On April 4, 2019, Chief Judge Patti Saris of the United States District Court for the District of Massachusetts held in Intellectual Ventures I, LLC v. Lenovo Group Ltd. that a final determination of invalidity in inter partes review proceedings (“IPR”) collaterally estops the patent owner from asserting in district court another claim of the same patent that does not “materially alter the question of invalidity.”  The court granted the defendant’s motion for summary judgment of invalidity as to that claim.

Case Overview

Defendant EMC petitioned for IPR of various claims of U.S. Patent No. 6,516,442, including claims 1, 12, and 24. 

In parallel district court litigation, the patent owner served infringement contentions asserting the same claims 1, 12, and 24, as well as claim 11 that was not the subject of the IPR.  

After the Patent Trial and Appeal Board (“PTAB”) instituted the IPR, the PTAB found all of the instituted claims unpatentable as obvious and the patent owner did not appeal.  Because claim 11 was not addressed or invalidated in the IPR, however, it remained asserted in the district court litigation. 

In the district court, defendant EMC filed a motion for summary judgment of invalidity arguing that (i) the plaintiff was collaterally estopped from asserting claim 11 and (ii) claim 11 was obvious as a matter of law in light of the same prior art addressed in the IPR.  The court granted defendant’s motion on ground (i) and did not reach ground (ii).

The Court’s Holding

Citing the precedents of Soverain Software LLC v.

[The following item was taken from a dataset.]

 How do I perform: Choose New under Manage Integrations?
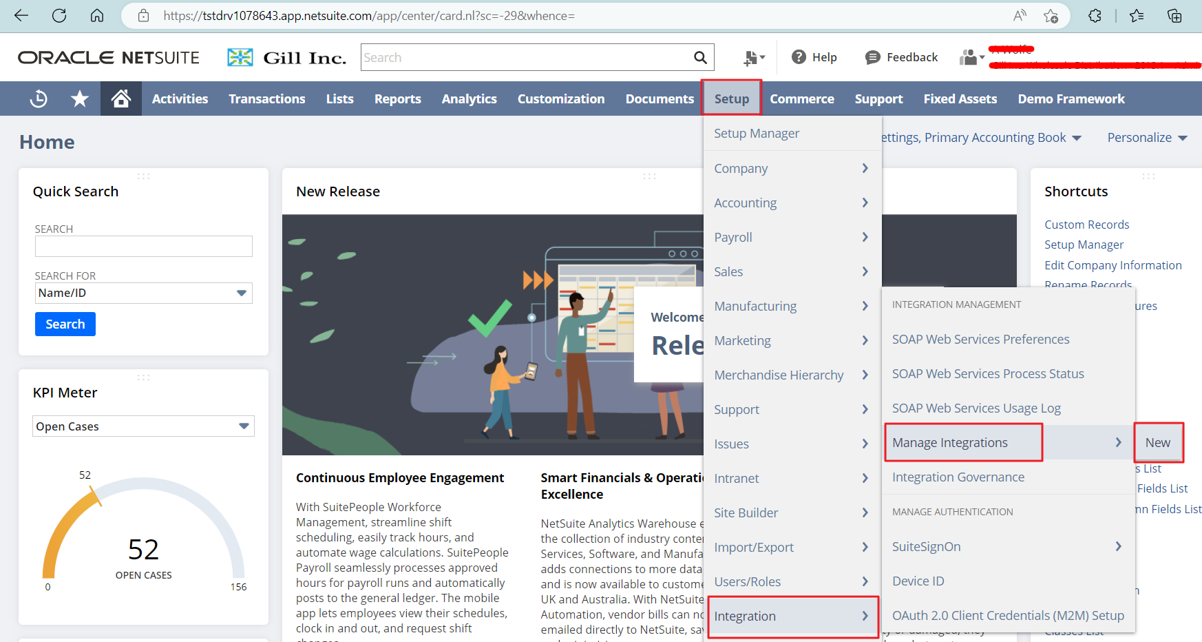(1157, 443)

Victoria's Secret Direct Brand Mgmt., LLC, 778 F.3d 1311, 1319 (Fed. Cir. 2015) and Ohio Willow Wood Co. v. Alps S., LLC, 735 F.3d 1333, 1342 (Fed. Cir. 2013), Chief Judge Saris held that identicality of claims was not required for a dependent claim to be subject to collateral estoppel (issue preclusion) on the question of invalidity.  Rather, the appropriate inquiry was whether the further limitation(s) of the claim “materially alter[ed] the question of invalidity.”

In granting defendant’s motion for summary judgment, Judge Saris held that the recited limitations of claim 11—requiring microprocessors and a memory device in a system designed to work in conjunction with these devices—did not materially alter the question of invalidity relative to claims addressed and invalidated in the IPR.  The Court held that the patent owner had a full and fair opportunity to litigate the invalidity issue in the IPR, as evidenced by the court’s conclusion that the disclosure of the prior art reference (Reschke) found to invalidate independent claim 1 for obviousness in the IPR appeared to apply with equal force to invalidate dependent claim 11.  Accordingly, the court held that the patent owner was collaterally estopped from asserting claim 11 in district court.

To explain, claim 11 recited two claim elements in addition to those of claim 1:

11. The shared-memory multi-processor system of claim 1 further comprising the microprocessors and the memory device.

As reflected in the language of claim 11 (“further comprising the microprocessors and the memory device”), claim 1 itself recited but did not claim the processors and the memory device, which formed the antecedent basis for claim 11.

Chief Judge Saris analogized the facts to those in Soverain v. Victoria’s Secret, wherein:

 “[t]he Federal Circuit ruled that the assertion of the dependent claim was barred by issue preclusion because the patentee did not invent the Internet, hypertext, or URL, and therefore the ‘routine incorporation of Internet technology into existing processes’ could not work to make claim 39 valid when claim 15 was invalid.”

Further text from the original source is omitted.